Leading individuals carrying responsibility within Ahmadiyya Muslim Jamaat thanked the ISHR, the IIRF and the World Evangelical Alliance for their efforts to protect Ahmadiyyas around the world and for their having repeatedly criticized Pakistan for killing Ahmadiyyas, for persecuting them, and for constitutionally denying them citizenship.
Schirrmacher also had a short meeting with the Federal Minister of Justice, Katarina Barley (SPD), who also spoke to the assembly.
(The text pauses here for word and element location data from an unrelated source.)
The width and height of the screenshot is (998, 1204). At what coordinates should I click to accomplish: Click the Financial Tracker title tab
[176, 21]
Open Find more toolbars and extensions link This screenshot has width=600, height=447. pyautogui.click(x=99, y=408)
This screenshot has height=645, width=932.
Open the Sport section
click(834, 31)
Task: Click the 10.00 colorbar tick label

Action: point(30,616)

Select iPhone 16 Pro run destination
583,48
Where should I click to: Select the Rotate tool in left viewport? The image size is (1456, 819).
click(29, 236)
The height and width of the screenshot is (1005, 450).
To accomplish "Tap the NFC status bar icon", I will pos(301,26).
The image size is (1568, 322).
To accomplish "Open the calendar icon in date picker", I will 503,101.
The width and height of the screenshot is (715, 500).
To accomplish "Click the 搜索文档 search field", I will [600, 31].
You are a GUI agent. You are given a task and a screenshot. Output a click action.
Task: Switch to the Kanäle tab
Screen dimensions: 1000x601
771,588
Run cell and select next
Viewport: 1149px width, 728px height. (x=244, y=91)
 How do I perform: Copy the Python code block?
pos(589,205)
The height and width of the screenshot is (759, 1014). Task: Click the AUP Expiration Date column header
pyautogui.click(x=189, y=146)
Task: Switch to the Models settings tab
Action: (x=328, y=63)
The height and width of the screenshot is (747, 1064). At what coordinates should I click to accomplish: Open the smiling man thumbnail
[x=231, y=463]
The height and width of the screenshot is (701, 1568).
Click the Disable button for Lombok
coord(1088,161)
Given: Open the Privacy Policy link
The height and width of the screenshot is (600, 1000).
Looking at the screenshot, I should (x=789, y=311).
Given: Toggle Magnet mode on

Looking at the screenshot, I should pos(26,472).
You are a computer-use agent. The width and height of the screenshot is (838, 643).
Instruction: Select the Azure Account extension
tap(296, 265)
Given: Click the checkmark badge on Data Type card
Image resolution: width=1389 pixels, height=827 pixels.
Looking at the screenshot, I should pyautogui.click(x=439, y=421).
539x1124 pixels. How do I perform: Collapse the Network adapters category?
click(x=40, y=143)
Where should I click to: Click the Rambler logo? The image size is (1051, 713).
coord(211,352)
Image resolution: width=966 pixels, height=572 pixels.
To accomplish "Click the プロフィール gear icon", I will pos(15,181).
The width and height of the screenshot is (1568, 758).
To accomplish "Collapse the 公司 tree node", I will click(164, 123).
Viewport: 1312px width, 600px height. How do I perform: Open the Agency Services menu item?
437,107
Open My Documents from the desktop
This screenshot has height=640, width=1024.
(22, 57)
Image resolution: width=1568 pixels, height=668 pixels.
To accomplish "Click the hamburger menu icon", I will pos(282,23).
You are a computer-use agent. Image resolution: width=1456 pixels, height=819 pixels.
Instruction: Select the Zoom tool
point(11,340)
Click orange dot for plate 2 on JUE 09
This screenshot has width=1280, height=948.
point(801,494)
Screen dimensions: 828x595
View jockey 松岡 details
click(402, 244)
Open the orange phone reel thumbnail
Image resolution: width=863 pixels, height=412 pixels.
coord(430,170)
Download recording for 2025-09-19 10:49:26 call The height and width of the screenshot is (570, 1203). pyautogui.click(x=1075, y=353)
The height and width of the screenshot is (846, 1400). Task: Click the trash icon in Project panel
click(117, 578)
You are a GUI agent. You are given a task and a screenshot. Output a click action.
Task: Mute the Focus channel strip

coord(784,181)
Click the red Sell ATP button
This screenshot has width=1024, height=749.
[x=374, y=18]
Schirrmacher thanked the minister for representing the federal government at this assembly even though the mainline Muslim networks create a lot of pressure to ignore the Ahmadis.
Schirrmacher had already met the fifth Caliph in 2014 in Karlsruhe and spoken to the 34,000 visitors for rejecting all forms of violence against those who think differently. The Ahmadiyyas are a great model for political Islam’s perpetrators of violence. 2017 Schirrmacher met the Caliph of Ahmadiyya Muslim Jamaat in London and spoke at the conference there.
Schirrmacher, as the Director of the International Institute for Religious Freedom, has repeatedly pointed out that in his view Ahmadiyya Muslims often are victims first and then Christians next, for instance in Pakistan or in Indonesia.
Persecution in Sunni Muslim countries and above all in the home country of Pakistan is primarily traceable back to the fact that according to Mohammad, there are not to be any further prophets. Adherents of special variations of Islam with a prophet after Mohammad are, as a general rule, more strongly discriminated against than Jews and Christians and are not categorized as a religion of the book, but as pagans and idolators.
The Ahmadiyya movement
The Ahmadiyya movement originated in 1889 after Mirza Ghulam Ahmad (1835–1908) initially labeled himself as a recipient of revelation. He also later labeled himself an incarnation of Christ, Krishna, and Mahdi, which was equivalent to being a prophet sent by God even though he was not sent with scripture. In 1904, Mirza Ghulam Ahmad labeled himself a reappearance of Mohammad. Under his next but one successor, his son Mirza Bashir ad-Din Ahmad, the movement split into the so-called Qadiani group, who revere Mirza Bashir ad-Din Ahmad as the second Caliph, and the so-called Lahore group, who view the founder Mirza Ghulam Ahmad only as a “renewer” and who reject the office of caliph while instead being led by an emir. Today, the Qadiani group, as Ahmadiyya Muslim Jamaat (Ahmadiyya Muslim Community), is globally the vastly larger and most widespread group.
In contrast to the large majority of Sunni and Shiite theologians, the Ahmadiyya Muslim community campaigns for religious freedom, strictly rejects violence as a means to spreading Islam, and seeks to solicit adherents through intensive but fully voluntary and peaceful missionary work. The most important motto of the Caliph is present everywhere in the form of large banners hanging at major events: “Love for all, hatred for no one.”